PROVIDED DATA =
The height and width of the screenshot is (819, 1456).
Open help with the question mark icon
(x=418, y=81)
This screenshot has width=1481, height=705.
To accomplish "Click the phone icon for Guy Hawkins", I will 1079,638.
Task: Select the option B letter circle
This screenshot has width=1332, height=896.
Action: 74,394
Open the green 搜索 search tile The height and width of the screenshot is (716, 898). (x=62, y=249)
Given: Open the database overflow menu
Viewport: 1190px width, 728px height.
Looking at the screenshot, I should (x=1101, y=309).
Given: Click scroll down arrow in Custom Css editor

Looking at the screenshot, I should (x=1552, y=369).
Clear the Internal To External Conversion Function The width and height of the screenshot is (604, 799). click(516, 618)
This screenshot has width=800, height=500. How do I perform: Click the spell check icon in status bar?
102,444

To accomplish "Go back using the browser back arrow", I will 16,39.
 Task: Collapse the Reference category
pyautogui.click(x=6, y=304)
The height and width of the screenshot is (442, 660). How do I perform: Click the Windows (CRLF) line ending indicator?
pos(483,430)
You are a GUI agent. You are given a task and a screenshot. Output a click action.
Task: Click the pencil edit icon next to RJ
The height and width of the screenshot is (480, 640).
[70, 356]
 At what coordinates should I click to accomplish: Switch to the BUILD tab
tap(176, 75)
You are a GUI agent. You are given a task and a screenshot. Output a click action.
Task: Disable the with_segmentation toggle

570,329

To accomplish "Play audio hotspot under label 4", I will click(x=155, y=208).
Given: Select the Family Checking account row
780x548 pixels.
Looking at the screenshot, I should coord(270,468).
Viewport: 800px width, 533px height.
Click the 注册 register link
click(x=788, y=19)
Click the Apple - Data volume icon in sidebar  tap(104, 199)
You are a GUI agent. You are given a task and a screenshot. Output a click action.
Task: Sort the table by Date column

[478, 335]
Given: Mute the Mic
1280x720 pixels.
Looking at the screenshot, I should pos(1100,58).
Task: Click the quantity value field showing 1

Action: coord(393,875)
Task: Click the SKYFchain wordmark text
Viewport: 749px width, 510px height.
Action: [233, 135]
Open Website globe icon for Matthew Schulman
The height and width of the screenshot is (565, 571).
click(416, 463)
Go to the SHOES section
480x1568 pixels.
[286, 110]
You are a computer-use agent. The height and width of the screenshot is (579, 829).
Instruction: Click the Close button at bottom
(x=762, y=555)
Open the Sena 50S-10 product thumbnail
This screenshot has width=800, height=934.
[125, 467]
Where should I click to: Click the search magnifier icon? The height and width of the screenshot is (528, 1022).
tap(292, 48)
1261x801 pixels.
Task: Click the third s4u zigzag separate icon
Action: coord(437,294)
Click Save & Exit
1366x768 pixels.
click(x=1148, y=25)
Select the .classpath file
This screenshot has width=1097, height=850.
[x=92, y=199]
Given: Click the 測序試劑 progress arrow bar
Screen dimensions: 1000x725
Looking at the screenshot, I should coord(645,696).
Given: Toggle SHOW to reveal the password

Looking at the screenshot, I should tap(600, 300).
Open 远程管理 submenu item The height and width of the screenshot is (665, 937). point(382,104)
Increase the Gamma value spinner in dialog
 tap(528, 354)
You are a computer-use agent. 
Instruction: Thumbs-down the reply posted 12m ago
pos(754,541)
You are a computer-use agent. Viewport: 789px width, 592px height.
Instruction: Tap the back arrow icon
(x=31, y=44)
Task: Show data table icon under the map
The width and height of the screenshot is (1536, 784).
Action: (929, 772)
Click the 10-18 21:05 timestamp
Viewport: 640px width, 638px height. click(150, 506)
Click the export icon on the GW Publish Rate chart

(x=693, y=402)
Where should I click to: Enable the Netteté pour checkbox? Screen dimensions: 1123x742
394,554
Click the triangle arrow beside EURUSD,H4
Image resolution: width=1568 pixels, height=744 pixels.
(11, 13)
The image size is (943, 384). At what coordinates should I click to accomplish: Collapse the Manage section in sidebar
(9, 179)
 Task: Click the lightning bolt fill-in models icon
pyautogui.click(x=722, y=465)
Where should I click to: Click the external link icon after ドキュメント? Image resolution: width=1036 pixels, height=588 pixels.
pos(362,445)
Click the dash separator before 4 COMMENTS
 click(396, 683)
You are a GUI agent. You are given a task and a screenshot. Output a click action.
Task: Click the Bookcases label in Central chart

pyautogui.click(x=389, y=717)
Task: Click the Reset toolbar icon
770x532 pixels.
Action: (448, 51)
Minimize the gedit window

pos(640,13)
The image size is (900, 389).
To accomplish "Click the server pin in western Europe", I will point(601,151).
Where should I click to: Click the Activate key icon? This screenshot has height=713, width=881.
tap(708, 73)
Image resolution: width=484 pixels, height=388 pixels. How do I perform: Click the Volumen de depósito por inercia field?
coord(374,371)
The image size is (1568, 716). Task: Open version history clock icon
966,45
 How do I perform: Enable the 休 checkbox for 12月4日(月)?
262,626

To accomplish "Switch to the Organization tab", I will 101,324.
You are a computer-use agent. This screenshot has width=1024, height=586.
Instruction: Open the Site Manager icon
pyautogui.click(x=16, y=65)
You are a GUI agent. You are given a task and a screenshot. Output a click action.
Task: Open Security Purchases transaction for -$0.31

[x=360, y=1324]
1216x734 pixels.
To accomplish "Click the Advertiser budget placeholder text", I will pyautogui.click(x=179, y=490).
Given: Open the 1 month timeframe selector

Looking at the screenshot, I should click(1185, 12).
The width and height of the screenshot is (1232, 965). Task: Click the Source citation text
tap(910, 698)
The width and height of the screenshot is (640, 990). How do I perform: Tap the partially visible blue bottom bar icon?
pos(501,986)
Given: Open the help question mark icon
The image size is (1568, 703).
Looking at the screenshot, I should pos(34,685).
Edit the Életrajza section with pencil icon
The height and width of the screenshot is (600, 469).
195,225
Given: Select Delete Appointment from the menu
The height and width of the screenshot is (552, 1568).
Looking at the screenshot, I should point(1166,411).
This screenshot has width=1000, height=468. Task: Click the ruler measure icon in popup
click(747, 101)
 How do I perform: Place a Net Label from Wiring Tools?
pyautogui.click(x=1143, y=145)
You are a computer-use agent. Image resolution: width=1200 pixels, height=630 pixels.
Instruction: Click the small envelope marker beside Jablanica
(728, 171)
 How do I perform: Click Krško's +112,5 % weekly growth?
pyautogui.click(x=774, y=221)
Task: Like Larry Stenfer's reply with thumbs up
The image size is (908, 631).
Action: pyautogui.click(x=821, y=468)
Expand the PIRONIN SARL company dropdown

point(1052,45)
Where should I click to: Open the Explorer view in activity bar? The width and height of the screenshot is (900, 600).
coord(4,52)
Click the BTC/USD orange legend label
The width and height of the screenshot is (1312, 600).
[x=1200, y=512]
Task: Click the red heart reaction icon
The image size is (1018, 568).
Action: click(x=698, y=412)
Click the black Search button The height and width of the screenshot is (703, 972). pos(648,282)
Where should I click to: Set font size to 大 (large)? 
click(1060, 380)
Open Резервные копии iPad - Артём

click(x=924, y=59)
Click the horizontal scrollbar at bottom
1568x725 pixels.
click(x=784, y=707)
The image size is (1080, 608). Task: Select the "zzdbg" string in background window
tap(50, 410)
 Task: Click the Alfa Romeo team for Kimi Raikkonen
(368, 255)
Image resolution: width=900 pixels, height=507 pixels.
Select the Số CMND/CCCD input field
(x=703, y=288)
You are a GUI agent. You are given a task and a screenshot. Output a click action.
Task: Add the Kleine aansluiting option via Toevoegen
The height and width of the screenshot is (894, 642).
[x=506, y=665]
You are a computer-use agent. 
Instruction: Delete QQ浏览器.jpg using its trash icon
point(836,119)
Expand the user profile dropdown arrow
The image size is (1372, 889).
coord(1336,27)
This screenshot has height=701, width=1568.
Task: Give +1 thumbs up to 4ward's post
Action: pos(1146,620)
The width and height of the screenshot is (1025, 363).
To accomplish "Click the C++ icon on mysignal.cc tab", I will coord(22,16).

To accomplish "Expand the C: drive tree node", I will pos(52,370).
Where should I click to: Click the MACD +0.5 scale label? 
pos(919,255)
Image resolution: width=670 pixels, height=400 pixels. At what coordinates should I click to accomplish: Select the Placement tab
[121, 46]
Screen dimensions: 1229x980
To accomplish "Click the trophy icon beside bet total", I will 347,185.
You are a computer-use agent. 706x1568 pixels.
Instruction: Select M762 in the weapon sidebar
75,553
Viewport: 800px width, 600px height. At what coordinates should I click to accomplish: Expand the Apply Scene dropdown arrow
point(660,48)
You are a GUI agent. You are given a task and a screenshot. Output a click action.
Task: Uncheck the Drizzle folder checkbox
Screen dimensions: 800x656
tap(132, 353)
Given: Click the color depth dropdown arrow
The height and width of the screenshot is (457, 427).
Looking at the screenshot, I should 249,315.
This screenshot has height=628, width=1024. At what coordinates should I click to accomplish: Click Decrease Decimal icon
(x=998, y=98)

YOUR ASSIGNMENT = Look above for the line holding "Where should I click to: Open" and the line holding "Click the black", then output exactly those two lines and every line between them, nothing more.

ANSWER AREA =
Where should I click to: Open the Explorer view in activity bar? The width and height of the screenshot is (900, 600).
coord(4,52)
Click the BTC/USD orange legend label
The width and height of the screenshot is (1312, 600).
[x=1200, y=512]
Task: Click the red heart reaction icon
The image size is (1018, 568).
Action: click(x=698, y=412)
Click the black Search button The height and width of the screenshot is (703, 972). pos(648,282)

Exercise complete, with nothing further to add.